#### EXERCISE AIM
Your answer should be an exact copy of every record.

===============

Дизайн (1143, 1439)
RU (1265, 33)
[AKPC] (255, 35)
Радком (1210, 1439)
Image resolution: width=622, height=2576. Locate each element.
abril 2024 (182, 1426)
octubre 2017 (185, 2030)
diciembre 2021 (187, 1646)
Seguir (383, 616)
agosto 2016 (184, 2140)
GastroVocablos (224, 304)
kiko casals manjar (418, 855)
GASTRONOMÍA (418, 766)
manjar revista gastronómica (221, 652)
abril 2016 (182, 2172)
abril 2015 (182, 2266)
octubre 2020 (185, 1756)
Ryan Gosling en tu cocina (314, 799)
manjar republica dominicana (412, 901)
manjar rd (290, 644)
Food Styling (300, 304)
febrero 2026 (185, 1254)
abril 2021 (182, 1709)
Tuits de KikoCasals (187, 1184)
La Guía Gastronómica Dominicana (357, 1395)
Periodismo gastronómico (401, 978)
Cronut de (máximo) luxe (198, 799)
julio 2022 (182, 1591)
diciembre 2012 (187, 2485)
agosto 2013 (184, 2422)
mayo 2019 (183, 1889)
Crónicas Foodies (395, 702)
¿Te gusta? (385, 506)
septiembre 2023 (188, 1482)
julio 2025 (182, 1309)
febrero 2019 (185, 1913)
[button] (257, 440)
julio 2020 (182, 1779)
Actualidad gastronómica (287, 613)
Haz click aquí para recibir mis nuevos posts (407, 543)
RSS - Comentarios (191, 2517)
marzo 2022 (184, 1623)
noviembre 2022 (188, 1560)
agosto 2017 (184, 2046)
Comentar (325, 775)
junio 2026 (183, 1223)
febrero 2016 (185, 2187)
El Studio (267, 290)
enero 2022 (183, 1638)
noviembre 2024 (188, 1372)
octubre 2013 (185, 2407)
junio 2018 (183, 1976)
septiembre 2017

===============

#### ANSWER BOX
Дизайн (1143, 1439)
RU (1265, 33)
[AKPC] (255, 35)
Радком (1210, 1439)
Image resolution: width=622, height=2576. Locate each element.
abril 2024 (182, 1426)
octubre 2017 (185, 2030)
diciembre 2021 (187, 1646)
Seguir (383, 616)
agosto 2016 (184, 2140)
GastroVocablos (224, 304)
kiko casals manjar (418, 855)
GASTRONOMÍA (418, 766)
manjar revista gastronómica (221, 652)
abril 2016 (182, 2172)
abril 2015 (182, 2266)
octubre 2020 (185, 1756)
Ryan Gosling en tu cocina (314, 799)
manjar republica dominicana (412, 901)
manjar rd (290, 644)
Food Styling (300, 304)
febrero 2026 (185, 1254)
abril 2021 (182, 1709)
Tuits de KikoCasals (187, 1184)
La Guía Gastronómica Dominicana (357, 1395)
Periodismo gastronómico (401, 978)
Cronut de (máximo) luxe (198, 799)
julio 2022 (182, 1591)
diciembre 2012 (187, 2485)
agosto 2013 (184, 2422)
mayo 2019 (183, 1889)
Crónicas Foodies (395, 702)
¿Te gusta? (385, 506)
septiembre 2023 (188, 1482)
julio 2025 (182, 1309)
febrero 2019 (185, 1913)
[button] (257, 440)
julio 2020 (182, 1779)
Actualidad gastronómica (287, 613)
Haz click aquí para recibir mis nuevos posts (407, 543)
RSS - Comentarios (191, 2517)
marzo 2022 (184, 1623)
noviembre 2022 (188, 1560)
agosto 2017 (184, 2046)
Comentar (325, 775)
junio 2026 (183, 1223)
febrero 2016 (185, 2187)
El Studio (267, 290)
enero 2022 (183, 1638)
noviembre 2024 (188, 1372)
octubre 2013 (185, 2407)
junio 2018 (183, 1976)
septiembre 2017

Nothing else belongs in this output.